In his 1890 speech, Polk identifies one of the core reforms being sought: establishing government-run warehouses to hold surplus crops on behalf of individual farmers until prices rose to a profitable level.  This was known as the “sub-treasury plan” and aimed at relieving farmers’ credit issues and increasing their cash flow.

The proposals were defeated in Congress, and Alliance efforts to win Democratic legislative seats in 1890 and 1891 to secure supportive elected officials had limited success.  This led many Alliance members to conclude that the Democratic and Republican parties were too wed to big business to be supportive of reform.  Consequently, the Populist Party was founded in in the mid-1890s.

It’s exciting to  think that our Blake and Mooneyham families were involved in the efforts by their fellow farmers to create reform, but I have no idea if that was the case.  However, these were the times they lived through, and the talk of the day at farm homes were the desperate conditions and the efforts by farmers to build political strength.

[Information source for above: LearnNC.org]

A Note for Future Research

Finding this document has shed some interesting light on a part of our family story.  The story revolves strongly around mixed-race female landowners holding land as small farmers before and after the Civil War.  In fact, at this point, husbands are not listed for Eliza’s mother, Lucretia, or for Charlotte or Catherine Blake living near Lucretia before the Civil War.  Even the later relationship with Malinda Howle retained this pattern of economic relationships between female landowners.  We know Malinda’s husband’s name, but the relationship between Malinda and Lucretia was enough for Malinda to include Lucretia in her will, and irritating enough to her husband for him to challenge the will and deny Lucretia any inheritance.
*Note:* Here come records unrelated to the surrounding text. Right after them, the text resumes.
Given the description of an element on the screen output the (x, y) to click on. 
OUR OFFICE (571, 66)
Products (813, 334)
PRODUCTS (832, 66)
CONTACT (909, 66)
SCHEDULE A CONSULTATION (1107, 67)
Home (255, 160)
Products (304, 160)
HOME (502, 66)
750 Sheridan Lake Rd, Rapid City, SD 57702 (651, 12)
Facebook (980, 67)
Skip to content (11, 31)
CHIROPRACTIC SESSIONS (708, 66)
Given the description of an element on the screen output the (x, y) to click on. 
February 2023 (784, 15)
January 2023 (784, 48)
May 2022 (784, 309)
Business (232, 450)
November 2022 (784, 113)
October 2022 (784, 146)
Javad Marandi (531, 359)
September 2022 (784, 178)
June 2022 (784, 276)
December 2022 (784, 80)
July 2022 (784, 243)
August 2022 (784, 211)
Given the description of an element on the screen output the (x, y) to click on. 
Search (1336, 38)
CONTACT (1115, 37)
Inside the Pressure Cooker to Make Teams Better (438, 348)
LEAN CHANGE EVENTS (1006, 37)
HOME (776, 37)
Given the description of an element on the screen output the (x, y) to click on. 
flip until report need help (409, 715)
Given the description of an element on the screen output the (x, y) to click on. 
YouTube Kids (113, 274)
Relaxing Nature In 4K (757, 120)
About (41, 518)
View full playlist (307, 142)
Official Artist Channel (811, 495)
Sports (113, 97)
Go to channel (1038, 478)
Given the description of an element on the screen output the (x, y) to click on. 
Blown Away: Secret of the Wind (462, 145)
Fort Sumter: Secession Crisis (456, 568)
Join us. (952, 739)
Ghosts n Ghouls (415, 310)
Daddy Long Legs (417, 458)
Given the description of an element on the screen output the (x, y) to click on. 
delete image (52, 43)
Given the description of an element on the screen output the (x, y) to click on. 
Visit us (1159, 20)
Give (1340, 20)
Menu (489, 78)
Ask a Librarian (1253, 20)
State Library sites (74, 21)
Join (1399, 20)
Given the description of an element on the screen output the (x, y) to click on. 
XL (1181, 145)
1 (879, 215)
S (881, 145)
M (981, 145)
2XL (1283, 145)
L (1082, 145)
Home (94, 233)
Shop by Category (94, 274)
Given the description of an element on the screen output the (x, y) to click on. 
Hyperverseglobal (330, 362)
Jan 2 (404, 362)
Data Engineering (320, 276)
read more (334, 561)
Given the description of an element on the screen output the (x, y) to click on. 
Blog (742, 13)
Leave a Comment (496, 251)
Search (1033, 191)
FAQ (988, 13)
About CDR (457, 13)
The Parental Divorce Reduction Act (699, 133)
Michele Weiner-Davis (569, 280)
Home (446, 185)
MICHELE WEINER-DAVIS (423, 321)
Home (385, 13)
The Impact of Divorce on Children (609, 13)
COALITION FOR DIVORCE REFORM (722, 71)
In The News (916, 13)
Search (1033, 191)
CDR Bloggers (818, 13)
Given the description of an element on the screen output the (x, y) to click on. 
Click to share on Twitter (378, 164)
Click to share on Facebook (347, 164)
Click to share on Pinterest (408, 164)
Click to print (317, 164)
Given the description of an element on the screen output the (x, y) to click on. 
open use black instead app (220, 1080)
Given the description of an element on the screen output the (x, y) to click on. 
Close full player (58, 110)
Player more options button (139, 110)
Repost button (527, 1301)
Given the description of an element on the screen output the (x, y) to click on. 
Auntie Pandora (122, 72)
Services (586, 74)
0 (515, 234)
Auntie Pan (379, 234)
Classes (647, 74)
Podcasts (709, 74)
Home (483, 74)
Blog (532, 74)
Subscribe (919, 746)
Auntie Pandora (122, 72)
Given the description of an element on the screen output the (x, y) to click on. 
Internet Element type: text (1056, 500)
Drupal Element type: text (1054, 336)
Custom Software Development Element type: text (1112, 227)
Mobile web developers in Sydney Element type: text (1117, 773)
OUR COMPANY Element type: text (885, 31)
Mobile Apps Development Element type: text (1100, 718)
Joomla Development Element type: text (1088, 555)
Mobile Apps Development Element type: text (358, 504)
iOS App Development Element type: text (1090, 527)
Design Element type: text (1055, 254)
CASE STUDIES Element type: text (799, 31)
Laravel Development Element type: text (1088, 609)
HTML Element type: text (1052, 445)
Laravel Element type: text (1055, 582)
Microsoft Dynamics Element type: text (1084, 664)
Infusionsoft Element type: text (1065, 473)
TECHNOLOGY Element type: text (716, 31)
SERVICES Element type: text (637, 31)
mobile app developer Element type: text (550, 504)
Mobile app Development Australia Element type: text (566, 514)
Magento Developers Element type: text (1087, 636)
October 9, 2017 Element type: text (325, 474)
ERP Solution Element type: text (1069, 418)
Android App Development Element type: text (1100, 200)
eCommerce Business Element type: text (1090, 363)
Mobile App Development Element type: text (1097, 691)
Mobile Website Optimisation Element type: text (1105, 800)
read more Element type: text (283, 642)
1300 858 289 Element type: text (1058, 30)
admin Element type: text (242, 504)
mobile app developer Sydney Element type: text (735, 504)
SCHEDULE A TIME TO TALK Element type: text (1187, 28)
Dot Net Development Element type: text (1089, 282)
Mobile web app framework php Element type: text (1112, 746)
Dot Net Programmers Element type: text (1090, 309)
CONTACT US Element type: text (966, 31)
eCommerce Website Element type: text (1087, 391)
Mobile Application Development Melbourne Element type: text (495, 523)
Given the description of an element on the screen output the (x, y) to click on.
Eliza has become a fuller character for me now.  While we now know more about Eliza Blake’s life on the land we still are not very certain about her ancestry.  Her mother seems certain now – Lucretia Blake.  Perhaps Charlotte Blake was Lucretia’s mother and Eliza’s grandmother.  It is not certain.  Nor is it certain whether the Blake name was passed through the female line instead of the male.  If Charlotte Blake was Lucretia’s mother, and Lucretia’s children were still Blakes either the name was passed through the female line or Lucretia married another Blake, also very possible.   In any case, it seems likely there was some relationship there with two Blakes living so close to each other, both mixed-race.  The search goes on.